> _Data for processing_:

#####

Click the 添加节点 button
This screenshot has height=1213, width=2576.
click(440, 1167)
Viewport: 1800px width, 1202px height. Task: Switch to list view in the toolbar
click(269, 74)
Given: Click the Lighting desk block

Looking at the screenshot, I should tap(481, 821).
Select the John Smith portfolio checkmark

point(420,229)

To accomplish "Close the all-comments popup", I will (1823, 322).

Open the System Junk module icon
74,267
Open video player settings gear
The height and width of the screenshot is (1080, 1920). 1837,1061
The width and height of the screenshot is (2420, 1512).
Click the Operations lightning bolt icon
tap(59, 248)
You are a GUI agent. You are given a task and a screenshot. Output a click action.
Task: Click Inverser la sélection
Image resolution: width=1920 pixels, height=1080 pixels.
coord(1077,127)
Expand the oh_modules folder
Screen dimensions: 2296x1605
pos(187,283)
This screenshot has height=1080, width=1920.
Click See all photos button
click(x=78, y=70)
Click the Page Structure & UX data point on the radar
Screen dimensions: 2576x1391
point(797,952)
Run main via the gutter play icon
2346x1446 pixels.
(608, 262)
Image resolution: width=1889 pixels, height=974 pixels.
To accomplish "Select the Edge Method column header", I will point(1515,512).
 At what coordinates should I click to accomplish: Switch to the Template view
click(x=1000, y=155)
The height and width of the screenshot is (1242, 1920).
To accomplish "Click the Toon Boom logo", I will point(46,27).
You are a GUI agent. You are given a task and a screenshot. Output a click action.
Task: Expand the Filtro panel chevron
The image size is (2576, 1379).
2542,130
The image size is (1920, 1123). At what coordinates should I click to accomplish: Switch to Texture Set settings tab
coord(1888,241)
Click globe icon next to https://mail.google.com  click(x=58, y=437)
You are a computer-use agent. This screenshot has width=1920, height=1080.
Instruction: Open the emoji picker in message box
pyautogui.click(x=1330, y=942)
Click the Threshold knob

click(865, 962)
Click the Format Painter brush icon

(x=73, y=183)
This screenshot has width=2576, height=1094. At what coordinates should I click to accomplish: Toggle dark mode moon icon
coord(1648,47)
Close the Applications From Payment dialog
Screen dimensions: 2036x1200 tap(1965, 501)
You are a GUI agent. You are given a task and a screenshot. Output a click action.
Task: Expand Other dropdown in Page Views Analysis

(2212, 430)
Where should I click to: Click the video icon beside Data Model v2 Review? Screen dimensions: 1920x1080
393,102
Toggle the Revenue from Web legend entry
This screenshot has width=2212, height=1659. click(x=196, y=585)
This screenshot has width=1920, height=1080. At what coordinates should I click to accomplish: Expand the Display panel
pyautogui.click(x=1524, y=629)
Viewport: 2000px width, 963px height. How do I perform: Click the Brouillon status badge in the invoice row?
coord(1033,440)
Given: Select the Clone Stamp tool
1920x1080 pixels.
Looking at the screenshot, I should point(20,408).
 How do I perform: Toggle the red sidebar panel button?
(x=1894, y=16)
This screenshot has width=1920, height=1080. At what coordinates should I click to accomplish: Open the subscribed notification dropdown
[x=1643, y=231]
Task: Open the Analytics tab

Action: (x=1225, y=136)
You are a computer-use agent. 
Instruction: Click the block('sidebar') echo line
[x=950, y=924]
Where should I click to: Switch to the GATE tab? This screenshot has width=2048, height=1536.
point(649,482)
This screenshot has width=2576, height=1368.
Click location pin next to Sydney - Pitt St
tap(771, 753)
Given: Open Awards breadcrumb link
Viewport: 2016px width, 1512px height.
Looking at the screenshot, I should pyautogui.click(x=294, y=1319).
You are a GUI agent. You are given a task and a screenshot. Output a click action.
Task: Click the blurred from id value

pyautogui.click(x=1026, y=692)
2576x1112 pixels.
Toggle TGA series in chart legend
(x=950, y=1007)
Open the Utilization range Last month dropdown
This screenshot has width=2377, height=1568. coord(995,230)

#####

> _Task brief_:
Repeat every line of the material exactly as given.

> _Output_:
Click the 添加节点 button
This screenshot has height=1213, width=2576.
click(440, 1167)
Viewport: 1800px width, 1202px height. Task: Switch to list view in the toolbar
click(269, 74)
Given: Click the Lighting desk block

Looking at the screenshot, I should tap(481, 821).
Select the John Smith portfolio checkmark

point(420,229)

To accomplish "Close the all-comments popup", I will (1823, 322).

Open the System Junk module icon
74,267
Open video player settings gear
The height and width of the screenshot is (1080, 1920). 1837,1061
The width and height of the screenshot is (2420, 1512).
Click the Operations lightning bolt icon
tap(59, 248)
You are a GUI agent. You are given a task and a screenshot. Output a click action.
Task: Click Inverser la sélection
Image resolution: width=1920 pixels, height=1080 pixels.
coord(1077,127)
Expand the oh_modules folder
Screen dimensions: 2296x1605
pos(187,283)
This screenshot has height=1080, width=1920.
Click See all photos button
click(x=78, y=70)
Click the Page Structure & UX data point on the radar
Screen dimensions: 2576x1391
point(797,952)
Run main via the gutter play icon
2346x1446 pixels.
(608, 262)
Image resolution: width=1889 pixels, height=974 pixels.
To accomplish "Select the Edge Method column header", I will point(1515,512).
 At what coordinates should I click to accomplish: Switch to the Template view
click(x=1000, y=155)
The height and width of the screenshot is (1242, 1920).
To accomplish "Click the Toon Boom logo", I will point(46,27).
You are a GUI agent. You are given a task and a screenshot. Output a click action.
Task: Expand the Filtro panel chevron
The image size is (2576, 1379).
2542,130
The image size is (1920, 1123). At what coordinates should I click to accomplish: Switch to Texture Set settings tab
coord(1888,241)
Click globe icon next to https://mail.google.com  click(x=58, y=437)
You are a computer-use agent. This screenshot has width=1920, height=1080.
Instruction: Open the emoji picker in message box
pyautogui.click(x=1330, y=942)
Click the Threshold knob

click(865, 962)
Click the Format Painter brush icon

(x=73, y=183)
This screenshot has width=2576, height=1094. At what coordinates should I click to accomplish: Toggle dark mode moon icon
coord(1648,47)
Close the Applications From Payment dialog
Screen dimensions: 2036x1200 tap(1965, 501)
You are a GUI agent. You are given a task and a screenshot. Output a click action.
Task: Expand Other dropdown in Page Views Analysis

(2212, 430)
Where should I click to: Click the video icon beside Data Model v2 Review? Screen dimensions: 1920x1080
393,102
Toggle the Revenue from Web legend entry
This screenshot has width=2212, height=1659. click(x=196, y=585)
This screenshot has width=1920, height=1080. At what coordinates should I click to accomplish: Expand the Display panel
pyautogui.click(x=1524, y=629)
Viewport: 2000px width, 963px height. How do I perform: Click the Brouillon status badge in the invoice row?
coord(1033,440)
Given: Select the Clone Stamp tool
1920x1080 pixels.
Looking at the screenshot, I should point(20,408).
 How do I perform: Toggle the red sidebar panel button?
(x=1894, y=16)
This screenshot has width=1920, height=1080. At what coordinates should I click to accomplish: Open the subscribed notification dropdown
[x=1643, y=231]
Task: Open the Analytics tab

Action: (x=1225, y=136)
You are a computer-use agent. 
Instruction: Click the block('sidebar') echo line
[x=950, y=924]
Where should I click to: Switch to the GATE tab? This screenshot has width=2048, height=1536.
point(649,482)
This screenshot has width=2576, height=1368.
Click location pin next to Sydney - Pitt St
tap(771, 753)
Given: Open Awards breadcrumb link
Viewport: 2016px width, 1512px height.
Looking at the screenshot, I should pyautogui.click(x=294, y=1319).
You are a GUI agent. You are given a task and a screenshot. Output a click action.
Task: Click the blurred from id value

pyautogui.click(x=1026, y=692)
2576x1112 pixels.
Toggle TGA series in chart legend
(x=950, y=1007)
Open the Utilization range Last month dropdown
This screenshot has width=2377, height=1568. coord(995,230)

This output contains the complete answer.